Electromagnetic Control Device, In Particular for Adjusting Camshafts of an Internal Combustion Engine

Abstract

The application relates to an electromagnetic control device, in particular for adjusting camshafts or a camshaft section of an internal combustion engine, comprising: an energizable coil unit via which, in the energized state, an armature mounted for movement along a longitudinal axis of the control device can be moved relative to a pole core between a retracted position and an extended position; a tappet which interacts with the armature and is mounted for movement along the longitudinal axis, having a free end, via which the tappet interacts with the camshaft in the extended position in order to adjust the camshaft; and an adapter, via which the control device can be fastened to a component, in particular to cylinder head cover, wherein the armature and the tappet are connected to each other for conjoint rotation, and the control device has a first bearing section inside the adapter for rotatable mounting of the tappet and a second bearing section outside of the adapter for rotatable mounting of the tappet and/or the armature.

Claims

1. An electromagnetic control device, comprising: an armature; an energizable coil unit, with which the armature is mounted to be movable along a longitudinal axis of the control device in an energized condition and is movable between a retracted position and an extended position relative to a pole core; a tappet which interacts with the armature and is mounted for movement along the longitudinal axis and has a free end by which the tappet interacts with a camshaft in the extended position for adjusting the camshaft; an adapter to a cylinder head cover; a first bearing section within the adapter for rotational bearing of the tappet; a second bearing section outside of the adapter for rotatable mounting of the tappet and/or the armature; and wherein the armature and the tappet are connected to one another for conjoint rotation.

2. The control device according to claim 1, wherein the second bearing section is made of a nonmagnetic or nonmagnetizable material.

3. The control device according to claim 1, wherein the second bearing section comprises a friction bearing or is formed by the friction bearing.

4. The control device according to claim 3, wherein the friction bearing is made of plastic or a nonmagnetic or a nonmagnetizable stainless steel.
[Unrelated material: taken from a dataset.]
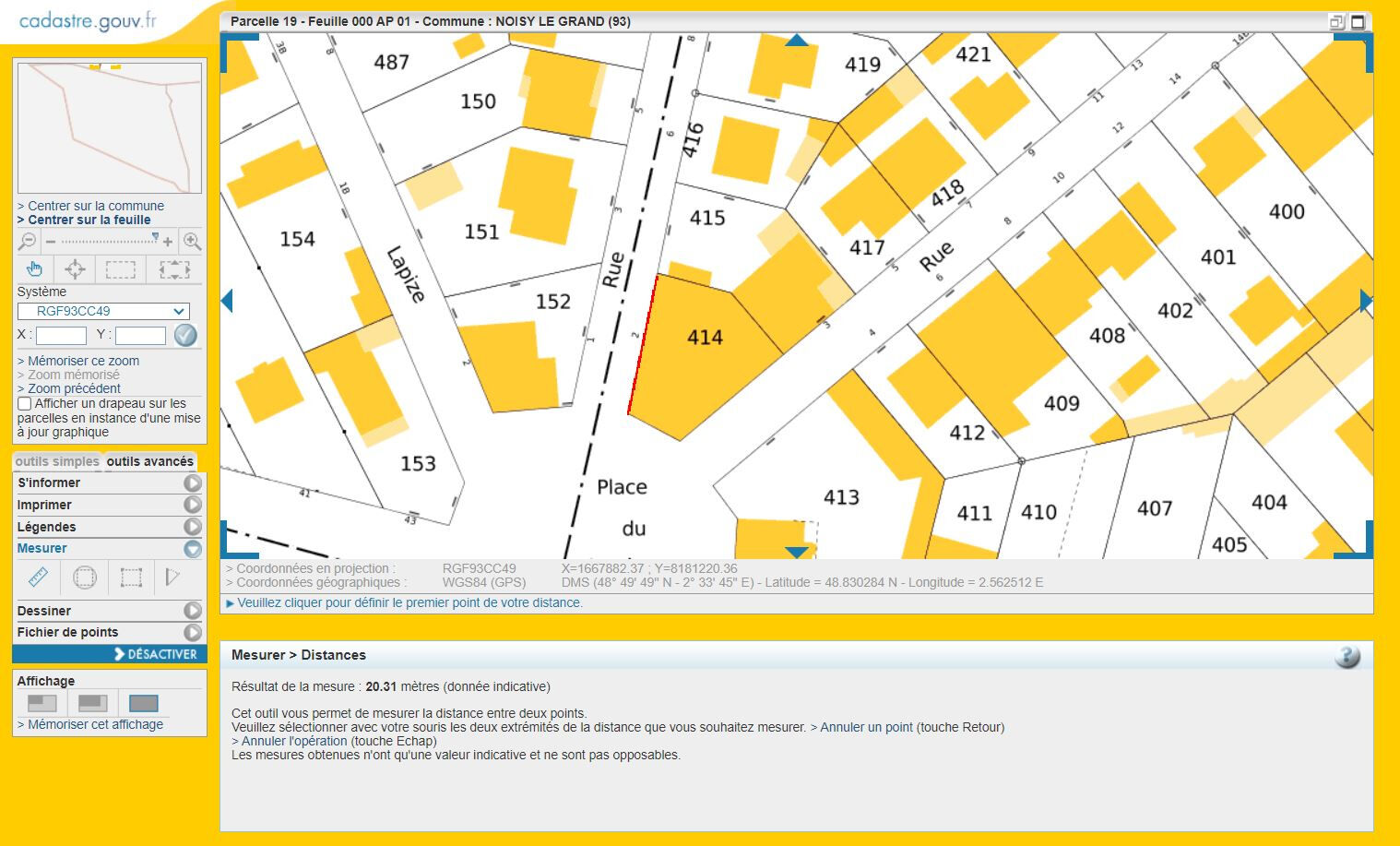Validate coordinates with the checkmark button
This screenshot has width=1400, height=846.
pos(185,336)
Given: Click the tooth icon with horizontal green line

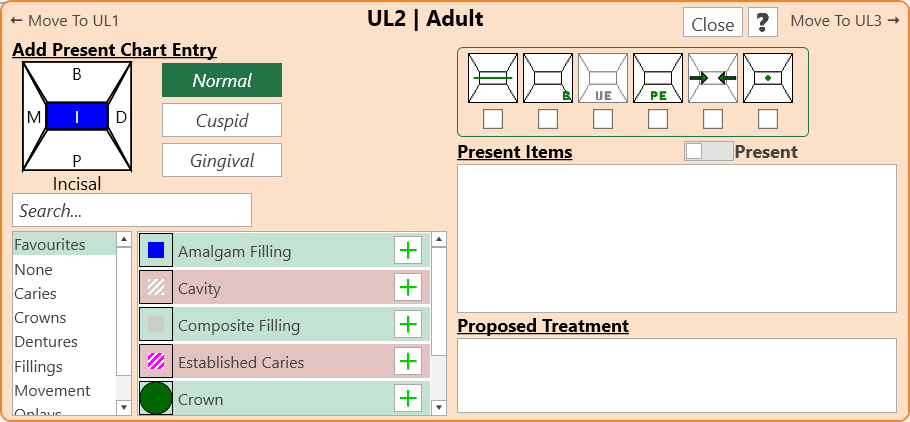Looking at the screenshot, I should click(x=493, y=78).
5. The control device according to claim 3, wherein the friction bearing is arranged in a tubular body.

6. The control device according to claim 1, further comprising: a spring element having a first end and a second end, the spring element being supported on the first end by a spring plate on the tappet or on the armature and being supported at the second end on the second bearing section.

7. The control device according to claim 5, wherein the adapter has a stop against which the spring plate is stopped in the extended position.

8. The control device according to claim 1, further comprising: a permanent magnet, with which the armature in an unenergized condition of the coil unit is held in the retracted position.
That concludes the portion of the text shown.